Texte fourni >>
Pourquoi à ce moment-là ?
— Les écrits d’Orwell entrent en 2020 dans le domaine
public.
Gallimard a anticipé la date à partir de laquelle, en tant
qu’éditeur, il perdait l’exclusivité sur son best-seller. Il
tente d’imposer une nouvelle traduction avant que d’autres
paraissent. Et comme il se doit dans le monde feutré des lettres
françaises, cette réalité bassement matérielle est masquée sous
une exigence littéraire. Ce qu’explique, sur commande, la nouvelle
traductrice Josée Kamoun : « Il est d’ailleurs très
sain, vital même, de pouvoir entendre résonner cette œuvre
fondamentale de plusieurs manières. »
Il faudrait lui demander pourquoi Gallimard n’a pas soutenu plus
tôt cette exigence saine et même vitale de résonance plurielle en
permettant la circulation d’autres traductions ?
— Pourquoi
Gallimard n’a-t-il pas fait traduire d’autres livres d’Orwell ?

Travail à faire >>
1. Résumez plus brièvement le paragraphe du texte fourni qui commence par « Gallimard a anticipé la date », en gardant ses faits principaux.
2. Recopiez tel quel le passage du texte fourni qui commence par « Gallimard a anticipé » et se poursuit jusqu'à « livres d’Orwell ? ».

Matériel >>
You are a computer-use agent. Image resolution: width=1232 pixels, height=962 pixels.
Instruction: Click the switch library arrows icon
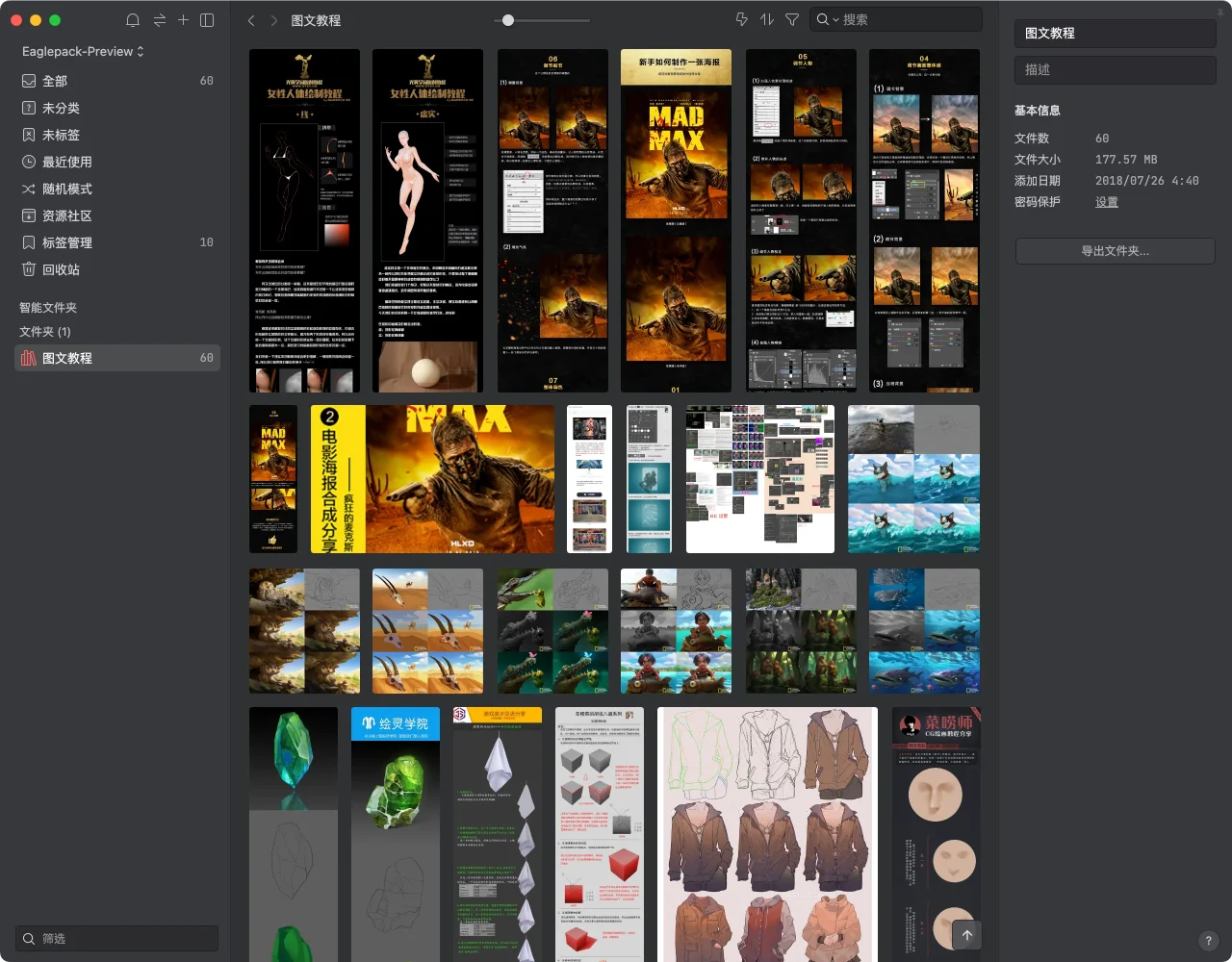[x=159, y=20]
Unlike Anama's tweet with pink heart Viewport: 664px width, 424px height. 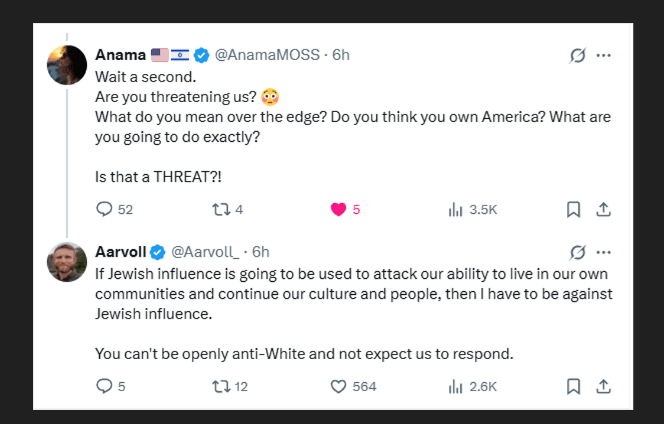[x=338, y=209]
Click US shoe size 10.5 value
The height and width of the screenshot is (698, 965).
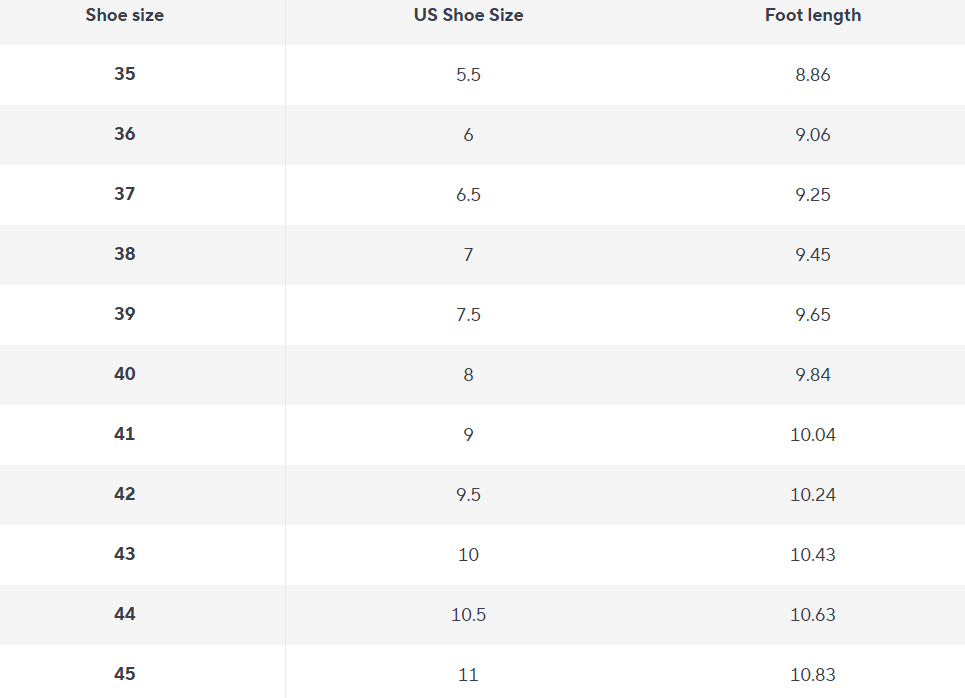468,615
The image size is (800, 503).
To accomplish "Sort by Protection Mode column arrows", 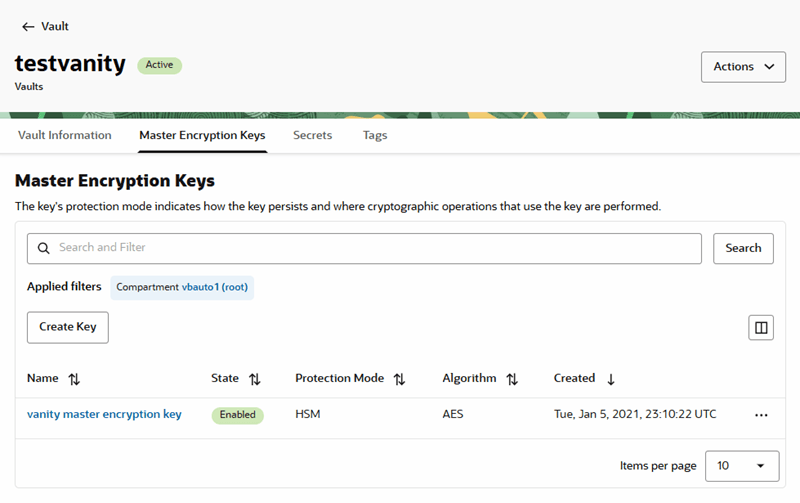I will tap(399, 379).
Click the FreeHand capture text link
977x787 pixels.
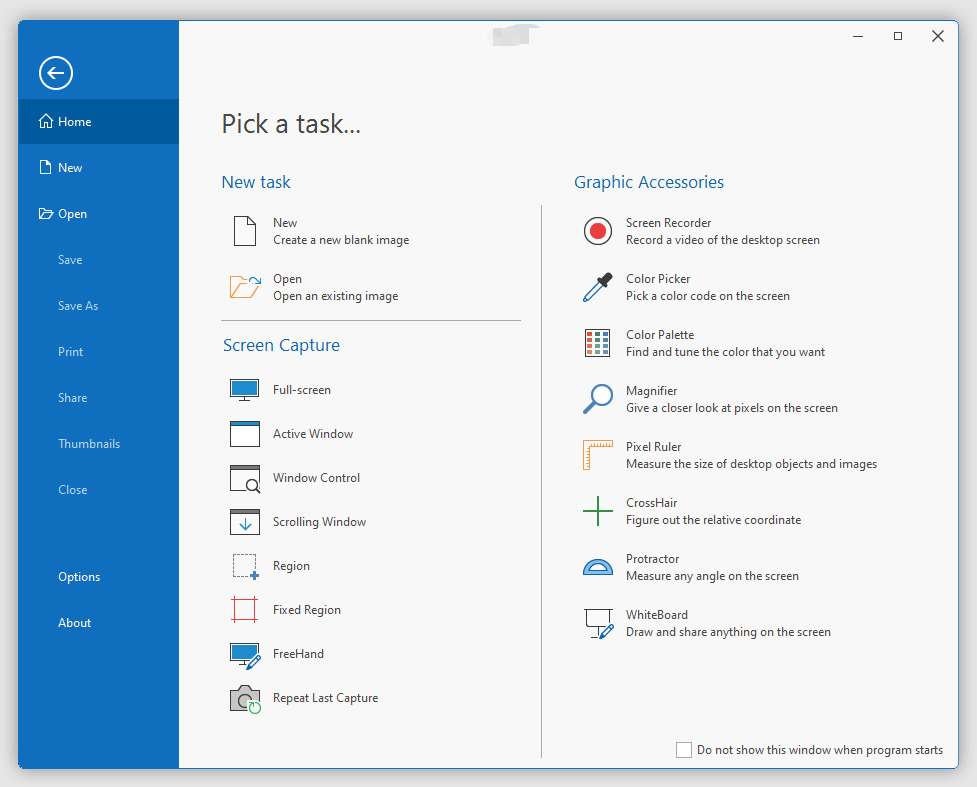click(298, 654)
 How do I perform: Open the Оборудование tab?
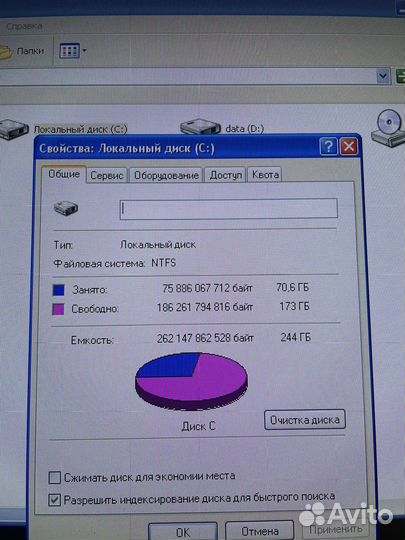point(166,176)
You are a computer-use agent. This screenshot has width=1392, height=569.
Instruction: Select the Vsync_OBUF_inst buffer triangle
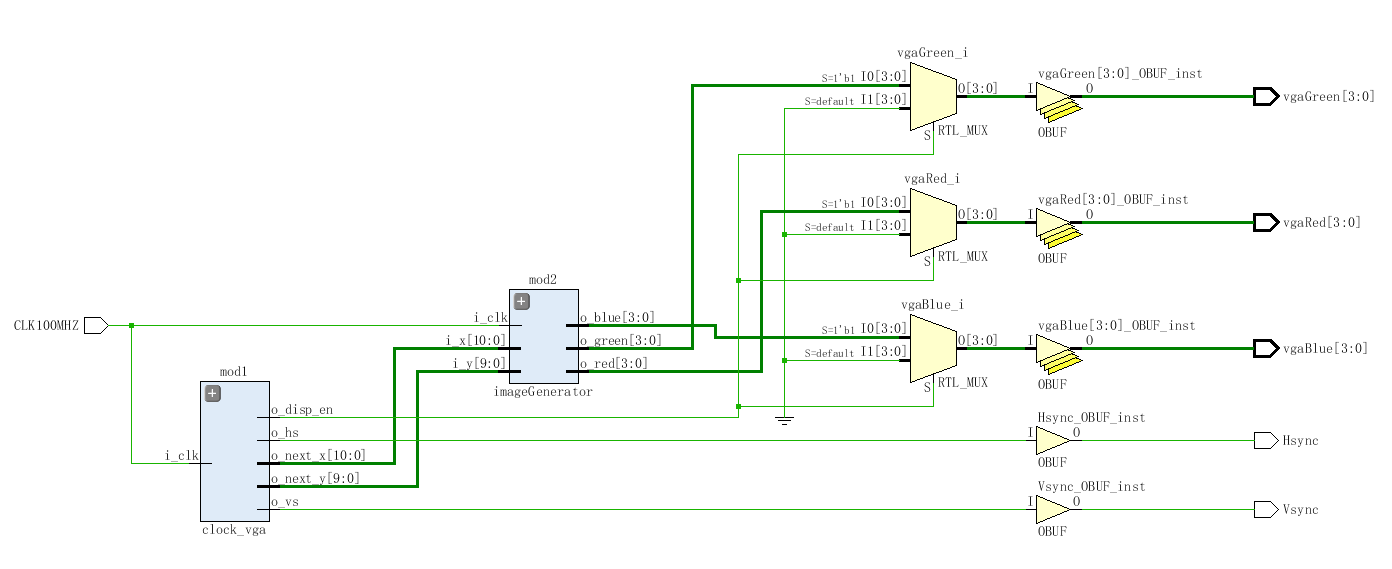tap(1051, 510)
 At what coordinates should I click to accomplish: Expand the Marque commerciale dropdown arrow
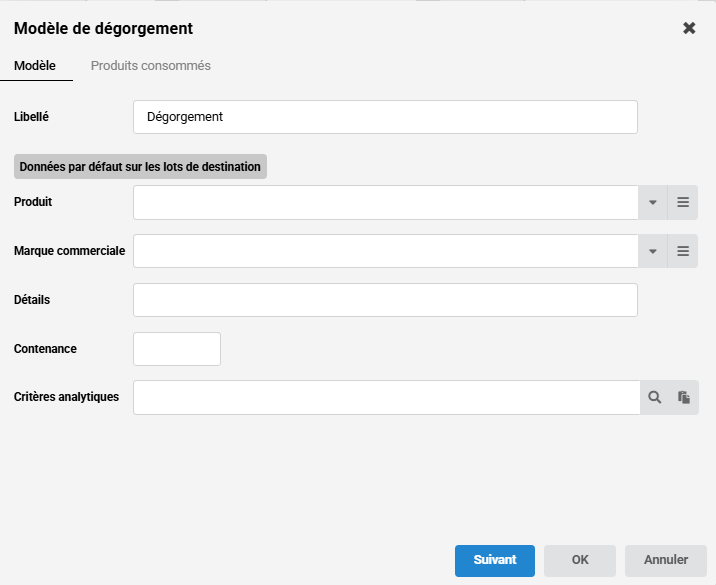[x=653, y=251]
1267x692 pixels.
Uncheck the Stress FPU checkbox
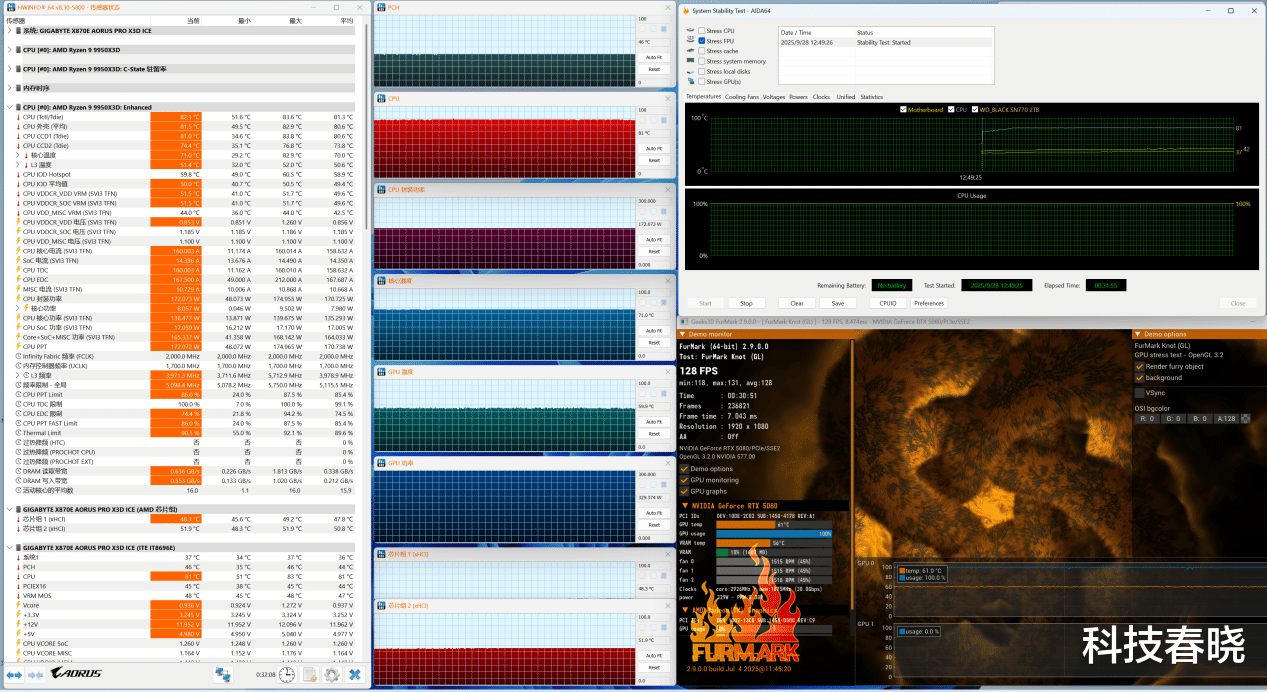[x=702, y=41]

Corrigés ci-dessous >>
1. Gallimard devait perdre l'exclusivité sur son best-seller. L'éditeur a anticipé cette date et tente d'imposer une nouvelle traduction avant que d'autres paraissent. Cet intérêt matériel est présenté comme une exigence littéraire. La nouvelle traductrice, Josée Kamoun, le justifie : il serait « très sain, vital même » d'entendre cette œuvre résonner de plusieurs manières.

2.
Gallimard a anticipé la date à partir de laquelle, en tant
qu’éditeur, il perdait l’exclusivité sur son best-seller. Il
tente d’imposer une nouvelle traduction avant que d’autres
paraissent. Et comme il se doit dans le monde feutré des lettres
françaises, cette réalité bassement matérielle est masquée sous
une exigence littéraire. Ce qu’explique, sur commande, la nouvelle
traductrice Josée Kamoun : « Il est d’ailleurs très
sain, vital même, de pouvoir entendre résonner cette œuvre
fondamentale de plusieurs manières. »
Il faudrait lui demander pourquoi Gallimard n’a pas soutenu plus
tôt cette exigence saine et même vitale de résonance plurielle en
permettant la circulation d’autres traductions ?
— Pourquoi
Gallimard n’a-t-il pas fait traduire d’autres livres d’Orwell ?